I’m just finishing the second draft of the second book, and I’m trying
to give it to my publisher before the year is through.

How did the experience of writing this differ from The Fuck-Up and
Suicide Casanova?

Actually greatly. Those books are very different. They’re set in a
very specific time in New York in the last ten years with a fairly
recognizable group of characters, usually artists. My last three before
this were all artists. One was an actress, another a painter and then
a writer, so this is a departure for me. I really found myself using a
whole different palate of colors and a new criteria for how I usually
write. I wasn’t able to pull at my comfortable routines for this one.

I heard a mutual friend of ours inspired a character in Suicide
Casanova.

Maybe after the fact. I began that in the early ’90s, and I didn’t
meet him until early 2007. Any obsessive, sexual creature can find
himself in there. Truman Capote kept saying that people kept jumping
forward saying "I was an inspiration for Holly Golightly!" I guess
everyone was.

What kind of research went into the new book?

One thing about this book that I was trying to address was that it
feels like our present culture, politically and socially, is as
if we had not gone through the ’60s or even the ’70s and ’80s to
some degree. The social activism that I grew up with in my early
teens, I wonder where has that gone? In this book I tried to enlist
some of that, certain figures who were cultural icons who could be
today. I remember Ginsberg and Abbie Hoffman and people like that
who said we’re not going to just let you take our youth and throw
them in Vietnam, we’re not going to let Watergate go away. I feel
like all of those things that were really outrageous, those social
indignities, are a trifle compared to what we have now with Bush and
Iraq and Halliburton and the money we’re getting ripped off for, the
conservative appointees to the court that strip us of our rights. I
just wonder where is the outrage? According to the polls, America is
pretty evenly divided against things like abortion. Where’s that quiet
group, that fifty percent? Where is the indignation? I was trying to
draw on some of that.

I did some basic research to enlist some figures for that aspect. The
idea of the book was rounding up the counterculture figures of
the day, kind of isolating them and letting America move on into
a conservative agenda with Reagan taking over from Nixon and the
Vietnam War continuing on. Woodward and Bernstein being arrested so
they were unable to do their expose on Watergate, and so on. That
was a key point of research: who and where.

What was the last book you read or what are you reading now? What
was your favorite or least favorite book? Take it how you want.

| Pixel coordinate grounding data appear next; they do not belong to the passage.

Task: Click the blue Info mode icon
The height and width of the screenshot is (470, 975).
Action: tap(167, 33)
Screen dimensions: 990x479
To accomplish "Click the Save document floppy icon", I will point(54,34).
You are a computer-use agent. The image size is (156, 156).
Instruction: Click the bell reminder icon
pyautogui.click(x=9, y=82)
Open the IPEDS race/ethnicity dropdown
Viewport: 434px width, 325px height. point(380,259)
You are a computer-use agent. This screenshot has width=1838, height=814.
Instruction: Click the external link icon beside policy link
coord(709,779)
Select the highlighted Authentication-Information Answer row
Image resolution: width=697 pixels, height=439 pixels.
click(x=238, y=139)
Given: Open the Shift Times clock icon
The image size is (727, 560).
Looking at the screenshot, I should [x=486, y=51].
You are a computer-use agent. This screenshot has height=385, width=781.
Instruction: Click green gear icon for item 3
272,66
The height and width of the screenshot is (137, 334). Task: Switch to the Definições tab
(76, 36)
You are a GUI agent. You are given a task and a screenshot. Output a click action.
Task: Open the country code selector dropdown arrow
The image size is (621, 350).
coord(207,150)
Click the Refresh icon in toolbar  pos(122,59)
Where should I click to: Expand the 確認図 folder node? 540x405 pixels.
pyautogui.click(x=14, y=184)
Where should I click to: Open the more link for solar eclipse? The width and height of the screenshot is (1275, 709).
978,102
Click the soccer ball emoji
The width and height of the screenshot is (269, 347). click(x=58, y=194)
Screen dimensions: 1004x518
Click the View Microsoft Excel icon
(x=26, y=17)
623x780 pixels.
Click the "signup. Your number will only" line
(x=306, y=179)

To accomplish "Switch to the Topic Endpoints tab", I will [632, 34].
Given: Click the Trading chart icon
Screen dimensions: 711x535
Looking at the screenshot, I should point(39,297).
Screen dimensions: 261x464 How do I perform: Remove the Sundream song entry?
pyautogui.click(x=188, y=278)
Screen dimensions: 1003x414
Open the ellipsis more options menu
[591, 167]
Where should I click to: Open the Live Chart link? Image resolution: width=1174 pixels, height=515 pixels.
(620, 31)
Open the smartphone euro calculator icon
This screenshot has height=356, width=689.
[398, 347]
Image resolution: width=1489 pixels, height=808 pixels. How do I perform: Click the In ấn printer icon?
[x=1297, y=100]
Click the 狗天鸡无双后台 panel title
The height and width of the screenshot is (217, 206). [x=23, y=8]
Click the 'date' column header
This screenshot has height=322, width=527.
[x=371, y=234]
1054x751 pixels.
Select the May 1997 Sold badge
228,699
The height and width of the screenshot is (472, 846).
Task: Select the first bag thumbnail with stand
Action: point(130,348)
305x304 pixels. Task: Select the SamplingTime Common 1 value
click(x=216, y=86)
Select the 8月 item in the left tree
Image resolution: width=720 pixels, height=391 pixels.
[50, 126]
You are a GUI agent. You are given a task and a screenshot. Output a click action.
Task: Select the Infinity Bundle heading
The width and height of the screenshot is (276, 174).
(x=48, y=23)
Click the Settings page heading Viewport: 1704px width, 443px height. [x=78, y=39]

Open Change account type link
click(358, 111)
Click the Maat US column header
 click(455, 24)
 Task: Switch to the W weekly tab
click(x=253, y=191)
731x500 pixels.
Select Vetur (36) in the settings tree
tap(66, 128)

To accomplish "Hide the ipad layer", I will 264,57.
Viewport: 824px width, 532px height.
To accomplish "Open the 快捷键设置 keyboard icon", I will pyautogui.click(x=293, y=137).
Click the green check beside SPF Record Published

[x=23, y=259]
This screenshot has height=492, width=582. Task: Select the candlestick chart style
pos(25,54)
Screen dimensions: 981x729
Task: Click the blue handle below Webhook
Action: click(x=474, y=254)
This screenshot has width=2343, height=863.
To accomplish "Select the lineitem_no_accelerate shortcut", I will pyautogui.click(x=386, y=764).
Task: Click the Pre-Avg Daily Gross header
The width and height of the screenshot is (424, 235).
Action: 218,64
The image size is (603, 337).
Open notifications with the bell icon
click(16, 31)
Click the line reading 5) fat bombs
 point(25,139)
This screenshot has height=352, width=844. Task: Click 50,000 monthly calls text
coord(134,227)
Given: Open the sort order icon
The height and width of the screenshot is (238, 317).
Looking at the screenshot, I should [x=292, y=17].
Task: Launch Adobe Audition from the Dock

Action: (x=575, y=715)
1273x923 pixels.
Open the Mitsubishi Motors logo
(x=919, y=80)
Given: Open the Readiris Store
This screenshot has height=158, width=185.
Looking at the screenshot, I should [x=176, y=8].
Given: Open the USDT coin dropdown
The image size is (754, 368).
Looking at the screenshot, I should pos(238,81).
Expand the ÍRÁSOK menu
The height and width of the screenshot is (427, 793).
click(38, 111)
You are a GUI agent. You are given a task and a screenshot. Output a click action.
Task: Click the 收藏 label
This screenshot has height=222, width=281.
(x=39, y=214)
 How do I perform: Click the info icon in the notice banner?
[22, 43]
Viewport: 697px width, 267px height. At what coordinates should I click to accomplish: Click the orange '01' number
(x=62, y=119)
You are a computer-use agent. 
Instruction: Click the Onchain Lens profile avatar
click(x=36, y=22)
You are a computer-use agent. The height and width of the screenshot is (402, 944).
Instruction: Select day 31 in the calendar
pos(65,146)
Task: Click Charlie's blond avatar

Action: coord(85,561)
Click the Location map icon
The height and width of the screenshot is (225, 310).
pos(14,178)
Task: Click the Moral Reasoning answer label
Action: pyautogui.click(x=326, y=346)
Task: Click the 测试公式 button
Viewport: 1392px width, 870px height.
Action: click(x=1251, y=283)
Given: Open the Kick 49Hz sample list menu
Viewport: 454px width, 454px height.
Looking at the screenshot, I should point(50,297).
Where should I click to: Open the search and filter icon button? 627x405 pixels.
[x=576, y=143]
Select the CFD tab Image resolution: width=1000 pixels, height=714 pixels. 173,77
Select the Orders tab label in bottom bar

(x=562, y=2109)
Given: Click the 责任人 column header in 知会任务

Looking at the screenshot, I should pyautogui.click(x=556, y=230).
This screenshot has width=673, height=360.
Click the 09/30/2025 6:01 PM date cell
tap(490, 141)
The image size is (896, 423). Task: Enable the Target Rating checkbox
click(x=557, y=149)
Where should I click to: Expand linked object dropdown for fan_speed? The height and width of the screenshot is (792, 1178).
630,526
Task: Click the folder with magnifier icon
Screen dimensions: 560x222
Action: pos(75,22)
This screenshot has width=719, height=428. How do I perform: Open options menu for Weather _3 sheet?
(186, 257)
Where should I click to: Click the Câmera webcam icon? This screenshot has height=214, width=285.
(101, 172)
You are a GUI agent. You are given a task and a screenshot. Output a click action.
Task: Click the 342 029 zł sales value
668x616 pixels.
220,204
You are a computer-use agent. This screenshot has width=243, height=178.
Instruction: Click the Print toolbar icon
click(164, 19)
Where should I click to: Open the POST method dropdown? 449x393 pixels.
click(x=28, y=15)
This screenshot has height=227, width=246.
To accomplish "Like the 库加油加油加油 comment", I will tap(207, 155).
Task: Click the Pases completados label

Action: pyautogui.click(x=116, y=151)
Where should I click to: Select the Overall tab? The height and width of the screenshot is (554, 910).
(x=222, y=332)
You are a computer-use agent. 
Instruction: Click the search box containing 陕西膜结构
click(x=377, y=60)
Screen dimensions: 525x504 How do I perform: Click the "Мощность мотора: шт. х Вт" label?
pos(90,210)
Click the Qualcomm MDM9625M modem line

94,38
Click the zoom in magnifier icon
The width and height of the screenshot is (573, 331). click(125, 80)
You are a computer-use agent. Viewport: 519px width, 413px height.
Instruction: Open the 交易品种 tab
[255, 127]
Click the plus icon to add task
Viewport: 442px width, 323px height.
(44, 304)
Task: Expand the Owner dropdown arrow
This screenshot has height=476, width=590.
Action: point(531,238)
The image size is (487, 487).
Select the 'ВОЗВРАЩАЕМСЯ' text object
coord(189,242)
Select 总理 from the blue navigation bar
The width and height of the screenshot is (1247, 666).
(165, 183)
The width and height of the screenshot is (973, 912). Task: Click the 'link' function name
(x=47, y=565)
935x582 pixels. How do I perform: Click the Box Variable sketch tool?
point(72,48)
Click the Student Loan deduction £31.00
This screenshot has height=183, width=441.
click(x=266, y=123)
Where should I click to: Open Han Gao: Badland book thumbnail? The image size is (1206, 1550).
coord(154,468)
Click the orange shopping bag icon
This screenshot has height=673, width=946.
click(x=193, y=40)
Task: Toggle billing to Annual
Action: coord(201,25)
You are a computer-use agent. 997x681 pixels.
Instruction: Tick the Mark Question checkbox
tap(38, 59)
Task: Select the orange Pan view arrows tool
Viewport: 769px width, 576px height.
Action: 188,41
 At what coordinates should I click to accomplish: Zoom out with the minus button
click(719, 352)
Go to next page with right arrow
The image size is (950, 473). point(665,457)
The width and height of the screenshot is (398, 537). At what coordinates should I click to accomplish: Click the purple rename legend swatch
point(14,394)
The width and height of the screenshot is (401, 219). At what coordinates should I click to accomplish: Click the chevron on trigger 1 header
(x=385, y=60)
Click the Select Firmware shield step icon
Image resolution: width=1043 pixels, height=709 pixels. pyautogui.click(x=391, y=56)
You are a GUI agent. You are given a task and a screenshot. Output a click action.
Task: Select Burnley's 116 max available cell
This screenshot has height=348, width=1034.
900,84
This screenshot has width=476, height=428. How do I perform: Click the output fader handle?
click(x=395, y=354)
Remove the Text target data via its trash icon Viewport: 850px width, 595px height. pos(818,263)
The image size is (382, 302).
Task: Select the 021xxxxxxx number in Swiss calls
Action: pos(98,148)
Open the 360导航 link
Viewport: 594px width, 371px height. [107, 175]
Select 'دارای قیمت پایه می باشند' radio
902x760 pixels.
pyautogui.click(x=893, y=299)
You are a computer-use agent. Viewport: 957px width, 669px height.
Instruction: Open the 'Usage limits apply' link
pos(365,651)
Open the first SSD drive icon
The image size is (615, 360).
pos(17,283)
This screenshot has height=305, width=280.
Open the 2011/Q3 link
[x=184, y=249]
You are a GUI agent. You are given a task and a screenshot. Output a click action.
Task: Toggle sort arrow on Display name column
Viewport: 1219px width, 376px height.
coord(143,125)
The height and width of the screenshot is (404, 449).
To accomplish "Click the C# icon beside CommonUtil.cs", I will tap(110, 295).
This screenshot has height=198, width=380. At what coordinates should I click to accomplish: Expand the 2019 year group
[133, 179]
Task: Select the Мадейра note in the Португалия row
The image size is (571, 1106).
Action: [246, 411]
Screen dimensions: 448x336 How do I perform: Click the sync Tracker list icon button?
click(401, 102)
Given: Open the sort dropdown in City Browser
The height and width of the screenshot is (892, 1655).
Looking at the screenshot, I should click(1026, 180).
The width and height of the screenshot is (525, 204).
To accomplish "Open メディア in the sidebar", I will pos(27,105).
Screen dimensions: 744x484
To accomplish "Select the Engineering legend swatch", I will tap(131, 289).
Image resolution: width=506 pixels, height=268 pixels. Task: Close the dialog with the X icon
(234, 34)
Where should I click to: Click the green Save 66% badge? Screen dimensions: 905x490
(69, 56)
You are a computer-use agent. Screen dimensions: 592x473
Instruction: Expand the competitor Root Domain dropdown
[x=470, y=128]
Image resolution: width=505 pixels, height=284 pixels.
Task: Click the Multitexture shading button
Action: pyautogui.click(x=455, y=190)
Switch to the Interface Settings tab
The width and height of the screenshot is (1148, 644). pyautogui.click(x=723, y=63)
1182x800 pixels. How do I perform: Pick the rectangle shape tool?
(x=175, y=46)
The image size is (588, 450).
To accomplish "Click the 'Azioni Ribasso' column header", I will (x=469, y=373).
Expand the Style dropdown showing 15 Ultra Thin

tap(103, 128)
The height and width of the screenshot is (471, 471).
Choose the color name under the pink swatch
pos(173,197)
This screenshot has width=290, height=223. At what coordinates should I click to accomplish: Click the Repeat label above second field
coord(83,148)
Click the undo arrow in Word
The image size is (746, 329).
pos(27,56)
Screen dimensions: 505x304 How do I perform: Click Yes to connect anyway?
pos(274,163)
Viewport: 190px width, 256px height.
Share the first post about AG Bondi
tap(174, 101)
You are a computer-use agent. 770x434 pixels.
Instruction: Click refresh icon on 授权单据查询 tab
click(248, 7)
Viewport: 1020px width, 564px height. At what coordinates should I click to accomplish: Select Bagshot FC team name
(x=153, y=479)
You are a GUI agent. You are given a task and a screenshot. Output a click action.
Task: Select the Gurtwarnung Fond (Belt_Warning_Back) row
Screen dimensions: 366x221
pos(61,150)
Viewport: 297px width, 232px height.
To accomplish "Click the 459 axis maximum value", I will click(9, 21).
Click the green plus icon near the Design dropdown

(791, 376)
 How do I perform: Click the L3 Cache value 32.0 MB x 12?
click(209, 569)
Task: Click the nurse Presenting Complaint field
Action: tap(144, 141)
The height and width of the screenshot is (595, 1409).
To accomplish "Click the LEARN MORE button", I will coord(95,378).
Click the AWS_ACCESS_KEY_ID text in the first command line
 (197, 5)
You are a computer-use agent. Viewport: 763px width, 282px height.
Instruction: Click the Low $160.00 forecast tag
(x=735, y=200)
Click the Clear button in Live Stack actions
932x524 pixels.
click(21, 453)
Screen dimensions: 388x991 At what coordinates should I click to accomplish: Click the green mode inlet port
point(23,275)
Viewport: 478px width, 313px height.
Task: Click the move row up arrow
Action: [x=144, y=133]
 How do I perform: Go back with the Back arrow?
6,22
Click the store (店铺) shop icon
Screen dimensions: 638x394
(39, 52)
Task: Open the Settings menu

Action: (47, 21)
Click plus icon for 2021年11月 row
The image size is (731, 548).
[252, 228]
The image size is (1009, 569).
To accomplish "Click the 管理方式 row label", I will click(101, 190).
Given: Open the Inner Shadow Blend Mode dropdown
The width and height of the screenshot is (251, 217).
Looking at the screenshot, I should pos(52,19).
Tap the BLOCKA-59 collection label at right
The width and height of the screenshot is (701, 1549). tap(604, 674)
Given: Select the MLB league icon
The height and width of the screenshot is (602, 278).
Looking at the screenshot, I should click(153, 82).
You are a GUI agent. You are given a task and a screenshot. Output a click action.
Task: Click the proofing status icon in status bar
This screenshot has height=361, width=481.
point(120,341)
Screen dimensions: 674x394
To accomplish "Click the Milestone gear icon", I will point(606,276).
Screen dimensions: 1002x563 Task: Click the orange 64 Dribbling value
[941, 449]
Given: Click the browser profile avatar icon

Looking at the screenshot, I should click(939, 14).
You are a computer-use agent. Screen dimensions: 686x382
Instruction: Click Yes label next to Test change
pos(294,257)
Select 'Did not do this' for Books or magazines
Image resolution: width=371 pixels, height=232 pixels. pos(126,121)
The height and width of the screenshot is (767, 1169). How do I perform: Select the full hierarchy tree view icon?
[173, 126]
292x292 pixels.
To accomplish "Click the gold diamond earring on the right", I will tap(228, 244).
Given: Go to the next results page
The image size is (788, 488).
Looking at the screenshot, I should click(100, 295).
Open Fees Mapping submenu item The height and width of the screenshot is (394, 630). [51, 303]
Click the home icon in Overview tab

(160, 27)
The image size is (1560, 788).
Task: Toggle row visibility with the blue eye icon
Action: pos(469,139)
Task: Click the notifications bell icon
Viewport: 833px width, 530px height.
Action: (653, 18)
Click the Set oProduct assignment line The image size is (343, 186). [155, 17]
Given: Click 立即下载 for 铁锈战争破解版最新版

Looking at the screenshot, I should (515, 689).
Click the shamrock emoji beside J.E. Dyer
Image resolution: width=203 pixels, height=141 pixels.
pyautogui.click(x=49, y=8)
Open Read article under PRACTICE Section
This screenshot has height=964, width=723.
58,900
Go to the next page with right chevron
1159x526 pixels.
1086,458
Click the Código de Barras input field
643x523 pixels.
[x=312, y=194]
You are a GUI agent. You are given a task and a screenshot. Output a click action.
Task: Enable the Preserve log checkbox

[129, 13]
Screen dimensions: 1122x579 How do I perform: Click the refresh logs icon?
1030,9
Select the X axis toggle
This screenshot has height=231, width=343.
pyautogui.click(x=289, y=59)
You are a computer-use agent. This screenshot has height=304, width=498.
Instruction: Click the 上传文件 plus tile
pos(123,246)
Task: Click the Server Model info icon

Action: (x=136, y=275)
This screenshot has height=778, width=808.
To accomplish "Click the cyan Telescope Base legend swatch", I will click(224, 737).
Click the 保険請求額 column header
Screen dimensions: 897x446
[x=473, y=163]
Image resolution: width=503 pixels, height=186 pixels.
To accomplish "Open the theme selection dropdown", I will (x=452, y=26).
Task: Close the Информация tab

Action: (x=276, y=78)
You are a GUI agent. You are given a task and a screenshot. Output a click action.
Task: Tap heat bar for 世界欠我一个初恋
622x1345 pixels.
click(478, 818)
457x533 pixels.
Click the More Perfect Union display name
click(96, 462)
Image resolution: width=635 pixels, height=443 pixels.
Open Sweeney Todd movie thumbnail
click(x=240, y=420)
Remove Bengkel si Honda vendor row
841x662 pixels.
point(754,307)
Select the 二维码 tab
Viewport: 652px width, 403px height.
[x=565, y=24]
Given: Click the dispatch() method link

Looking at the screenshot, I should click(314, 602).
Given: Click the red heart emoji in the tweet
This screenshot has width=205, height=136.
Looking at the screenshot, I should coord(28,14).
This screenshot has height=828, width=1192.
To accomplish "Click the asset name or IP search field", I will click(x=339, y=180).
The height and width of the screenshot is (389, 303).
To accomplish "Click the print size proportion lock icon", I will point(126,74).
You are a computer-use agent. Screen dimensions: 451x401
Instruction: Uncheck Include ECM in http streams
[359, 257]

I went to Russia this summer with my friend Margarita Shalina,
the small press buyer at St. Mark’s Bookstore. After this wonderful
immersion in Russian culture we sat down and drew up a list of ten
books that we’re going to read this year that represent Russian
literature. I’m kind of in that right now. Some are very academic
like the Brothers Karamazov, and some are really out there.

But the problem with being a writer is that I sometimes equate it with
being a porn actor who has to come home at the end of the day and make
love to his wife. After screwing around all day, it’s very difficult
to keep it going at night. Writing the new book has almost destroyed
the pleasure of reading for me. And then your eyes start to go…

Would you find yourself in Rescue City with Woodward and Bernstein?

I’d like to think so. You become very conscious of who would have
been sent to the gulag, who would have been a threat to the state.

This was much more benign, but the idea of internal exile, would I
really have the courage to speak out against a regime, knowing they
could come after me? I would like to say that I would, but I don’t
know. It’s one of those things you have to decide at the time. In the
’30s when Stalin was coming to power, you could see the writers who
were sent to the gulag or executed, and there were those who tended
to say that they weren’t going to write anymore and spend a quiet
life with the wife and kids. You really can’t divide the heroes from
the cowards, because I really can’t blame anybody for not choosing
death. We’re not all martyrs. It’s a tough choice and it’s easier to
push someone else into the pot and say, "Be a hero!"